[Passage shown]
►

The well-being of the children is the most important part of any child custody action. The best interest of the child is a standard that courts often cite in making child custody determinations. In West Virginia, the courts will usually consider the relationship of the children to each parent when determining the amount of time the children spend with each parent. The courts will also consider the fitness of a parent. Sadly, the abuse of drugs, other neglect, or physical abuse by a parent is often a factor in child custody cases. The court can make use of psychological evaluations, guardian ad litem evaluations, medical records, drug screens, and court records in determining what is right for the child. The good parent is often faced with the role of protecting the children from the abusive or neglectful parent in family court.
Parents will also try to use the children to “get back at” the other parent. In this situation, the parent will try to deprive the other parent of parenting time/custody as punishment for the soured relationship. The people who lose the most in this situation are the children, as they are deprived of the love and attention of a good parent.
Oftentimes, both parents are good people who want as much parenting time as possible. Children are not property to be divided. A particular parenting time arrangement might work perfectly for some children. However, for other children, it could be detrimental to their development and well-being.
A lawyer with experience in child custody matters can greatly assist a parent in obtaining the best parenting plan for their child.
It costs a lot of money to raise a child. Baseball mitts, shoes, soccer equipment, cheerleading camp, dance classes……..and the list goes on. Not to mention the cost of putting a roof over their head and providing transportation, food, and healthcare. Both parents need fair child support orders to enable them to have the funds to care for their children. West Virginia follows a child support formula in most cases. This formula takes into account factors such as the number of overnights the child spends with each parent and the income of each parent. The courts do deviate from the formula in certain circumstances. Examples of where courts might not strictly apply the formula are where the child has expensive special needs or one parent is required to pay expensive travel costs. The failure to pay child support can lead to a parent being held in contempt and even jail time.

◄

[Data under study]
►

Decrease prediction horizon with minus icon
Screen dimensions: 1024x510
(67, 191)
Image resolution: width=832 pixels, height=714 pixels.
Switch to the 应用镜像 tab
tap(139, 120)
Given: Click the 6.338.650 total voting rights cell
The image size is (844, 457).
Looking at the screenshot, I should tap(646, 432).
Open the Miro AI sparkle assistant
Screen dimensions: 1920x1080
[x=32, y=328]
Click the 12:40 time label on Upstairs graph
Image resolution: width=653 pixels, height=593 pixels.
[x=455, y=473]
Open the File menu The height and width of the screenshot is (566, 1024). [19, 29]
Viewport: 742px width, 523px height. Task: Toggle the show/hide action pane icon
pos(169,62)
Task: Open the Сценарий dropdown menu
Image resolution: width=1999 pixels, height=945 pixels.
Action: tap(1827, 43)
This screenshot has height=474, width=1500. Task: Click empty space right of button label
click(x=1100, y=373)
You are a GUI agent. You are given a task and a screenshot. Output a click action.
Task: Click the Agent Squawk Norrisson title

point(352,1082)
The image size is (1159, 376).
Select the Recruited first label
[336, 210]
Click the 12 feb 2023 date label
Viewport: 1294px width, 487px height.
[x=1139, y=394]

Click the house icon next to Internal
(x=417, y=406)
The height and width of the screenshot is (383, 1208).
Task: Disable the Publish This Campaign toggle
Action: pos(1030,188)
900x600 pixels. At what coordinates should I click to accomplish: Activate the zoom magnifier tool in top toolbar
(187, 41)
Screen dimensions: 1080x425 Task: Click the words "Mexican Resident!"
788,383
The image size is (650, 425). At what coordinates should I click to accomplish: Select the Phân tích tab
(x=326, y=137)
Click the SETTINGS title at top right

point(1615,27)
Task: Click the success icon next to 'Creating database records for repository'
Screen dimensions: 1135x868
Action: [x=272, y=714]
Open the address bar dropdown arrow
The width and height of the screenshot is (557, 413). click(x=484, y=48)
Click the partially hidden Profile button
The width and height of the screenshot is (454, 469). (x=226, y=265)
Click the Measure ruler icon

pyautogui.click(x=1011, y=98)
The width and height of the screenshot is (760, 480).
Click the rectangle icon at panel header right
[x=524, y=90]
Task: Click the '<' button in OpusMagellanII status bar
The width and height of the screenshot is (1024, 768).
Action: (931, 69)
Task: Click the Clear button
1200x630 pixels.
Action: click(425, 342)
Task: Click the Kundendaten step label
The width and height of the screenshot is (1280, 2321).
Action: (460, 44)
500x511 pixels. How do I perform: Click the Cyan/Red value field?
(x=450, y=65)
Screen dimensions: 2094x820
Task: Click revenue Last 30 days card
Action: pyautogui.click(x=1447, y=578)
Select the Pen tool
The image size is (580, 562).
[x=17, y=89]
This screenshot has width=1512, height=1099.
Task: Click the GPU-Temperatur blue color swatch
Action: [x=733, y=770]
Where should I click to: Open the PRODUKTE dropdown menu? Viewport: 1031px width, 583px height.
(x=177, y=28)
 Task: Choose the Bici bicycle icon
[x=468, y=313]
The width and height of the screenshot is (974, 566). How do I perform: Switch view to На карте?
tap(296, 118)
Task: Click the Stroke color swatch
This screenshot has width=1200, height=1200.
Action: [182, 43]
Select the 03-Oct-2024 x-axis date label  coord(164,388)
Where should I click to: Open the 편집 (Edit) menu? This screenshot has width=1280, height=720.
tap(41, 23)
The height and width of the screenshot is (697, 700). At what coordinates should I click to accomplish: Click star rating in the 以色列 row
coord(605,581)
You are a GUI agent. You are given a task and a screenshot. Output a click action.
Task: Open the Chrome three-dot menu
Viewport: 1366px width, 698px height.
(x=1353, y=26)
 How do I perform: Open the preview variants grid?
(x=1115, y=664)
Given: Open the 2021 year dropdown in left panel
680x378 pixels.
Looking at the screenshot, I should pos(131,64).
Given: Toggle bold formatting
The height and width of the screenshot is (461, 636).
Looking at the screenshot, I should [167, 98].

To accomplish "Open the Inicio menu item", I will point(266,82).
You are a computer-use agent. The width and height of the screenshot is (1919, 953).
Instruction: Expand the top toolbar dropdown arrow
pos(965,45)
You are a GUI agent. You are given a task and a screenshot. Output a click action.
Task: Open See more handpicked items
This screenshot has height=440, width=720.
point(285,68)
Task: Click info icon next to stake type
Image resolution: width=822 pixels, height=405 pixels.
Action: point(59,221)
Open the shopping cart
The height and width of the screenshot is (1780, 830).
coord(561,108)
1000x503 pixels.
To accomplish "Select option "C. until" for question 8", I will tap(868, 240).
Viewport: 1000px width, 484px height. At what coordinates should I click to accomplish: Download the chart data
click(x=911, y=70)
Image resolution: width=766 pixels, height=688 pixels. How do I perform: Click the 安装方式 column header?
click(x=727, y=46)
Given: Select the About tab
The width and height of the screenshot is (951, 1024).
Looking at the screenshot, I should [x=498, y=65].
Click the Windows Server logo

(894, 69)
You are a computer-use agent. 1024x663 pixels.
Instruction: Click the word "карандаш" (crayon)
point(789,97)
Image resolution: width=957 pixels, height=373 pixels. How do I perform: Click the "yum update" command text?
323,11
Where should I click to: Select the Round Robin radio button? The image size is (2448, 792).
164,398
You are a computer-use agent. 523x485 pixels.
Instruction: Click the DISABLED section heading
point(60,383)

◄

[Requirement 1]
According to the child custody passage, what two factors does West Virginia's child support formula take into account?
[Requirement 2]
Reproduce the part of the child custody passage that opens with the words containing "The well-being of" and closes with "in family court.".
[Requirement 3]
Turn the paragraph of the child custody passage beginning "It costs a lot of money to raise a child" into a short bulleted list that keeps its main facts.

[Task solution 1]
The number of overnights the child spends with each parent and the income of each parent.

[Task solution 2]
The well-being of the children is the most important part of any child custody action. The best interest of the child is a standard that courts often cite in making child custody determinations. In West Virginia, the courts will usually consider the relationship of the children to each parent when determining the amount of time the children spend with each parent. The courts will also consider the fitness of a parent. Sadly, the abuse of drugs, other neglect, or physical abuse by a parent is often a factor in child custody cases. The court can make use of psychological evaluations, guardian ad litem evaluations, medical records, drug screens, and court records in determining what is right for the child. The good parent is often faced with the role of protecting the children from the abusive or neglectful parent in family court.

[Task solution 3]
- Raising a child is expensive. Costs include activities and equipment, housing, transportation, food, and healthcare.
- Both parents need fair child support orders so they have the funds to care for their children.
- In most cases, West Virginia uses a child support formula based on each parent's income and the number of overnights the child spends with each parent.
- Courts may depart from the formula in certain circumstances. Examples include a child with expensive special needs or a parent who must pay expensive travel costs.
- A parent who fails to pay child support can be held in contempt and may even face jail time.